SOAL 1 >> Ketik ulang seluruh baris pada bagian data di bawah ini tanpa mengubah apa pun, tetapi jangan sertakan gambarnya dalam jawaban.

KUTIPAN TEKS >>

Sabtu, 10 Juni 2017

Renungan harian GML : “Kita ingin model beriman macam apa?”


Bacaan Liturgi 10 Juni 2017

Sabtu Pekan Biasa IX

Bacaan Injil
Mrk 12:38-44
Janda miskin ini telah memberi lebih banyak daripada semua orang lain.

Pada suatu hari Yesus dalam pengajaran-Nya berkata, "Waspadalah terhadap ahli-ahli Taurat. Mereka suka berjalan-jalan dengan pakaian panjang dan suka menerima penghormatan di pasar.

Mereka suka menduduki tempat-tempat terdepan dalam rumah ibadat dan tempat terhormat dalam perjamuan.
Mereka mencaplok rumah janda-janda sambil mengelabui orang dengan doa yang panjang-panjang. Mereka ini pasti akan menerima hukuman yang lebih berat.

Pada kali lain sambil duduk berhadapan dengan peti persembahan Yesus memperhatikan bagaimana orang banyak memasukkan uang ke dalam peti itu.
Banyak orang kaya memberi jumlah yang besar. Lalu datanglah seorang janda yang miskin. Ia memasukkan dua peser, yaitu satu duit.

Maka Yesus memanggil para murid-Nya dan berkata kepada mereka, "Aku berkata kepadamu, sesungguhnya janda miskin itu memberi lebih banyak daripada semua orang yang memasukkan uang ke dalam peti persembahan.
Sebab mereka semua memberi dari kelimpahannya, tetapi janda ini memberi dari kekurangannya: semua yang ada padanya, yaitu seluruh nafkahnya."

Renungan
Ada dua tokoh yang ditonjolkan dalam Injil hari ini: (1) Ahli-Ahli Taurat; dan (2) Janda Miskin.

1. Ahli-Ahli Taurat itu (a) suka jalan-jalan dengan pakaian panjang; (b) suka menerima penghormatan di pasar; (c) suka duduk di tempat-tempat terdepan dalam rumah ibadat; (d) mencaplok rumah janda-janda; dan (e) suka mengelabui orang dengan doa yang panjang-panjang. Inti yang ingin disampaikan Yesus sederhana: “Ada yang lebih penting dari sekadar ‘tampilan luar’ semata!”

SOAL 2 >> Salin persis bagian dari teks renungan harian di atas, mulai dari "Bacaan Injil" sampai "penghormatan di pasar.".

BAGIAN DATA >>
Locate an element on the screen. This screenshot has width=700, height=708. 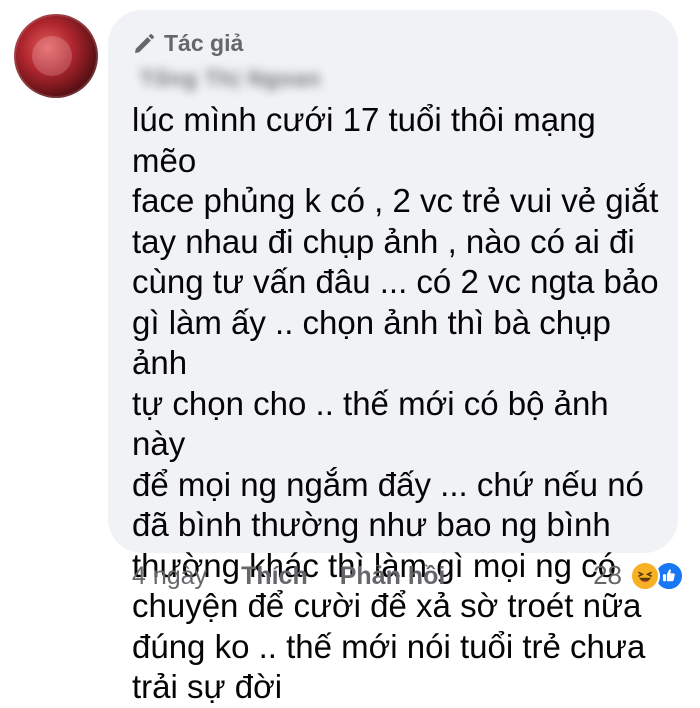
author-name: Tống Thị Ngoan is located at coordinates (230, 79).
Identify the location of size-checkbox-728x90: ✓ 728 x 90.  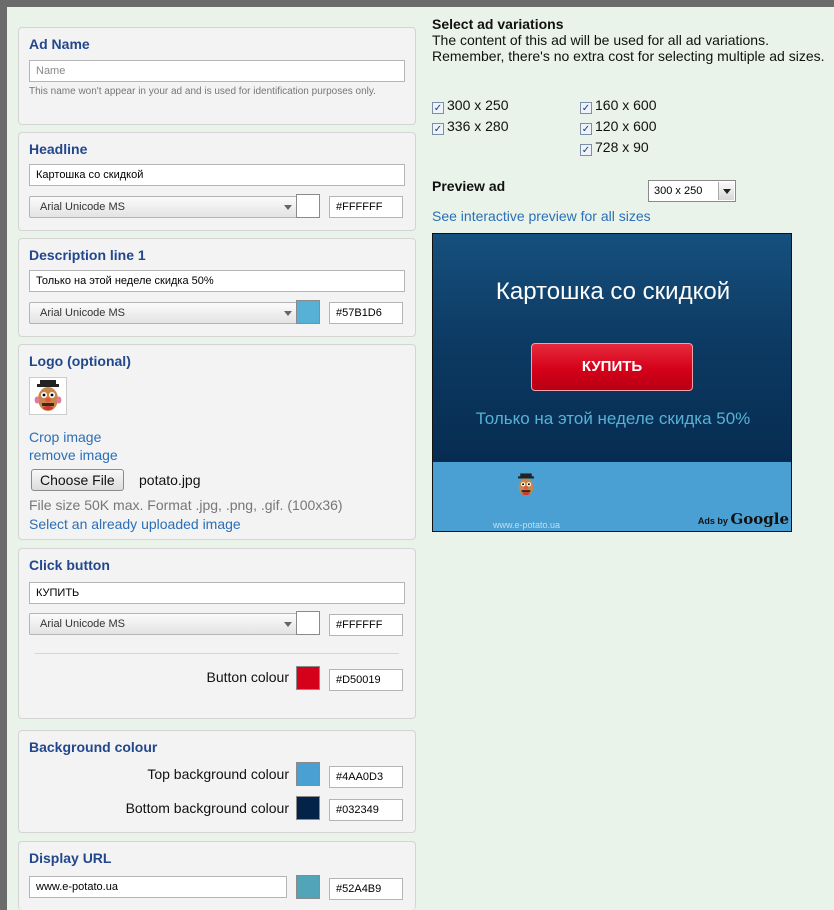
(614, 148).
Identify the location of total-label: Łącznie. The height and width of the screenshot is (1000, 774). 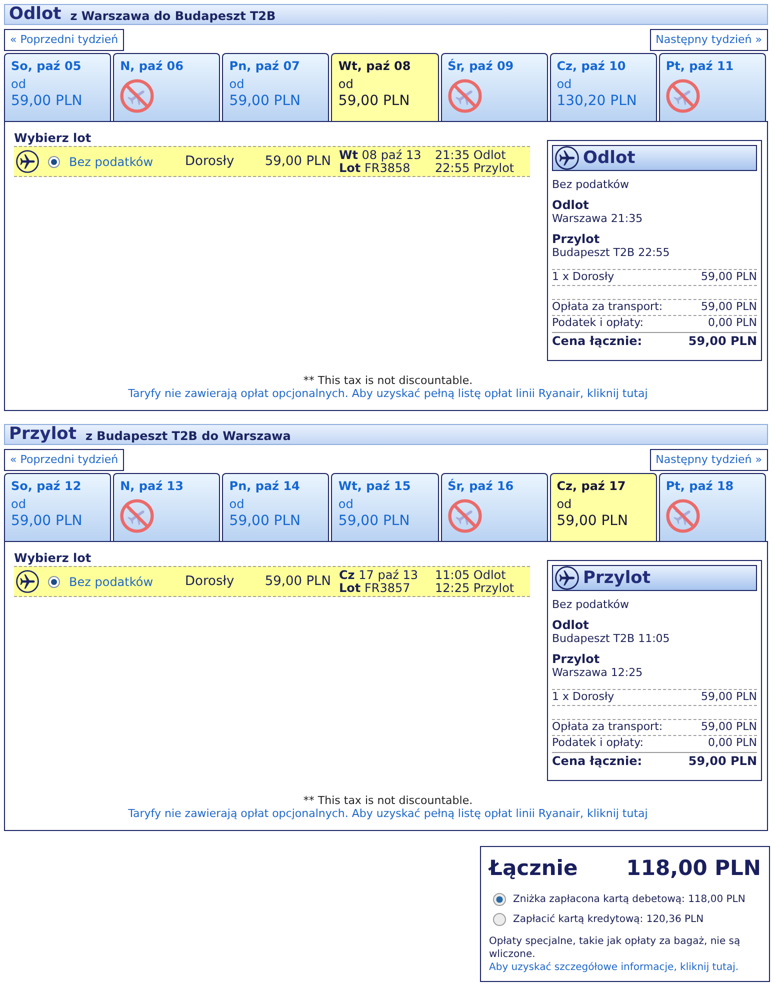
(534, 868).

JAWABAN TUGAS 1 >>
Locate an element on the screen. This screenshot has width=700, height=708. 
author-name: Tống Thị Ngoan is located at coordinates (230, 79).
Identify the location of size-checkbox-728x90: ✓ 728 x 90.  
(614, 148).
Identify the location of total-label: Łącznie. The height and width of the screenshot is (1000, 774). 
(534, 868).

JAWABAN TUGAS 2 >>
Bacaan Injil
Mrk 12:38-44
Janda miskin ini telah memberi lebih banyak daripada semua orang lain.

Pada suatu hari Yesus dalam pengajaran-Nya berkata, "Waspadalah terhadap ahli-ahli Taurat. Mereka suka berjalan-jalan dengan pakaian panjang dan suka menerima penghormatan di pasar.